RECORDS SHOWN ->
^^^^
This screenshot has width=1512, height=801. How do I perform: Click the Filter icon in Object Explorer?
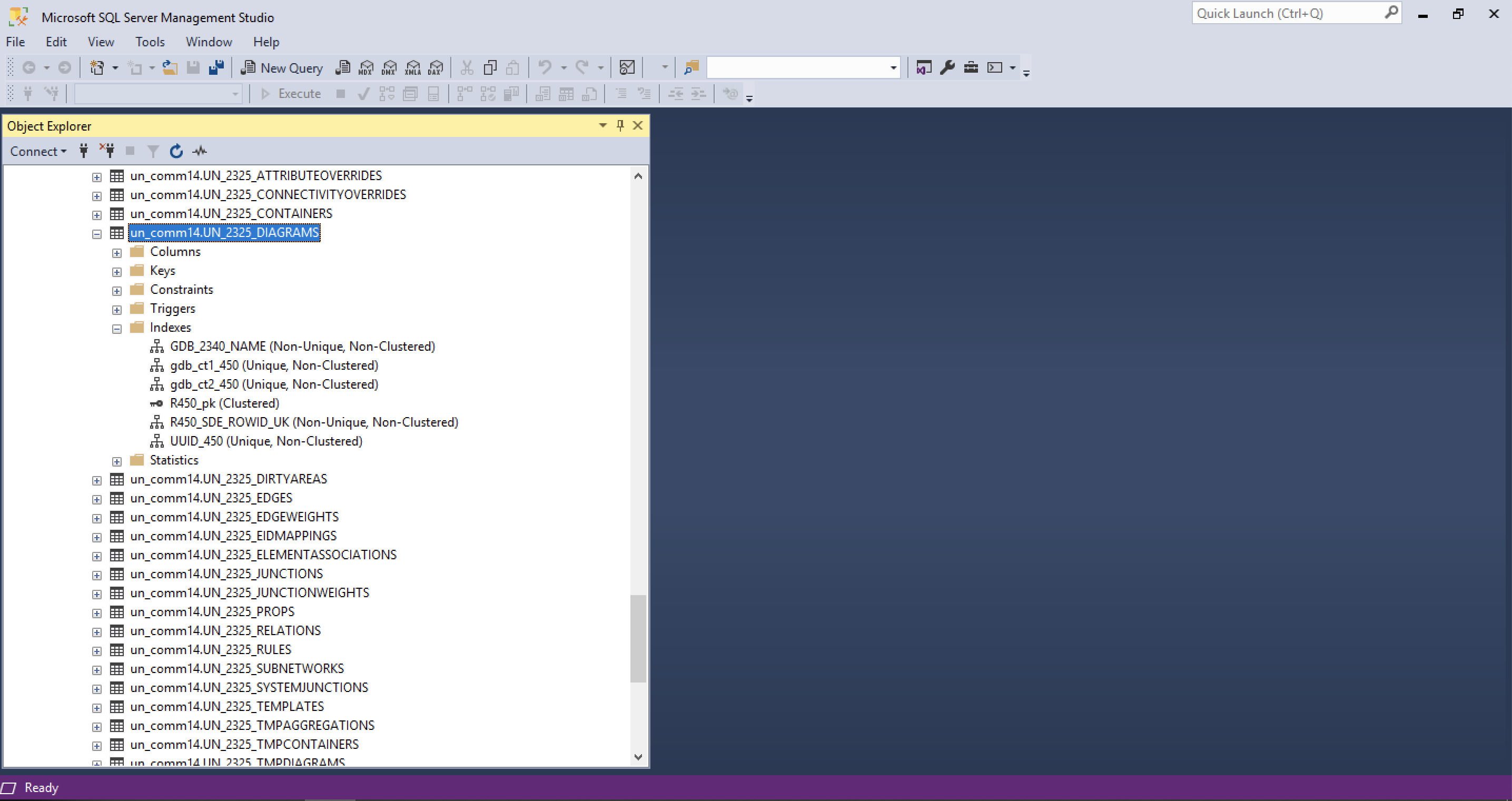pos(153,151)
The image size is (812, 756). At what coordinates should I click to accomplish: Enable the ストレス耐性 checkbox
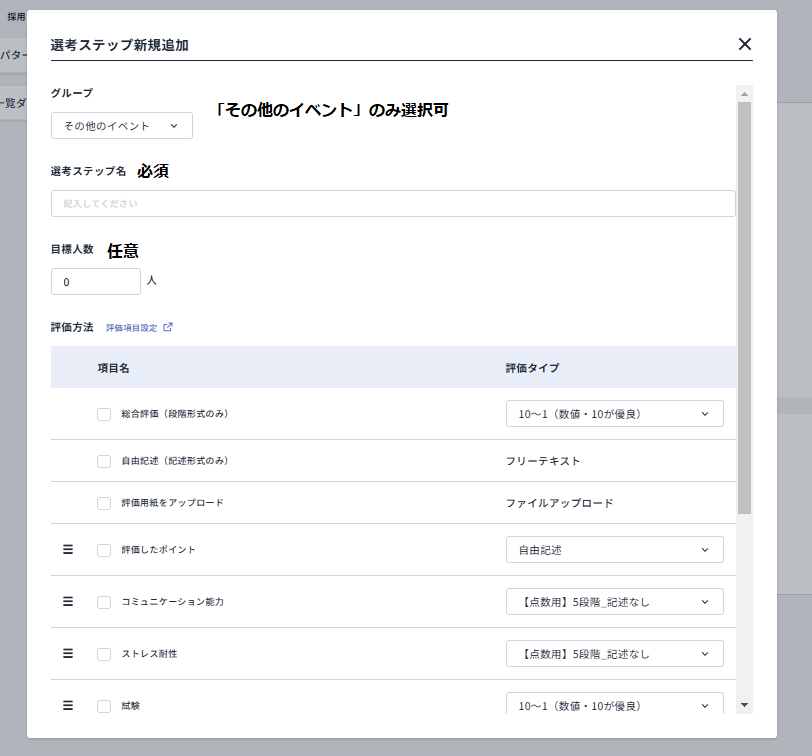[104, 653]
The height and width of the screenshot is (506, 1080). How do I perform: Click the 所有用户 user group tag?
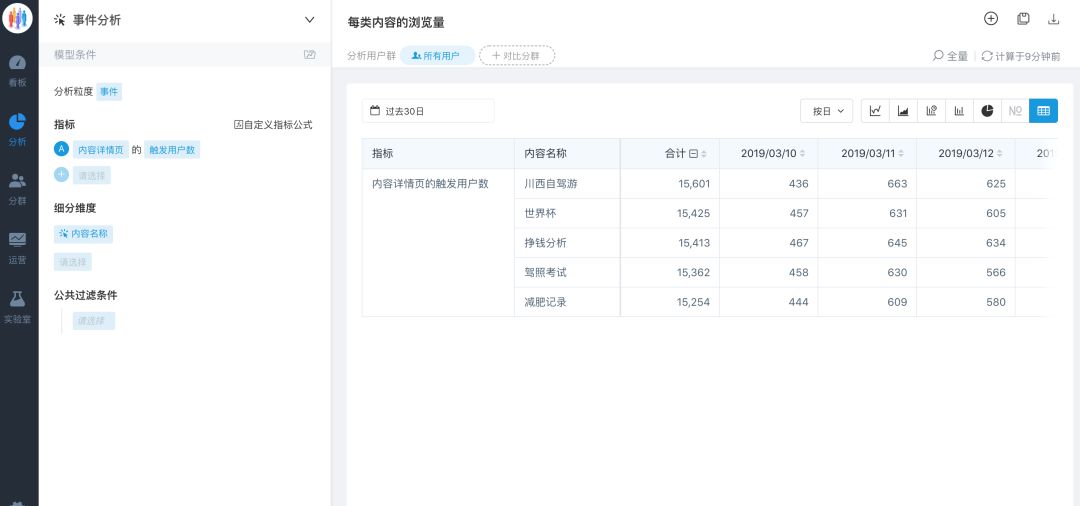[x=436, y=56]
^^^^
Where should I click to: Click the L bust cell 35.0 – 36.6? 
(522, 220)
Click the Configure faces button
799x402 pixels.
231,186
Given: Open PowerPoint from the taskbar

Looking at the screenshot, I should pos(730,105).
^^^^
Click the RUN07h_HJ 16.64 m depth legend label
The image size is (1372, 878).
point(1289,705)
^^^^
PROBLEM STATEMENT -> Can you reproduce the data between the lines holding "Click the RUN07h_HJ" and "point(1289,705)", inclusive, with every coordinate in the answers increased by 66?

SOLUTION FOR THIS TASK ->
Click the RUN07h_HJ 16.64 m depth legend label
The image size is (1372, 878).
point(1355,771)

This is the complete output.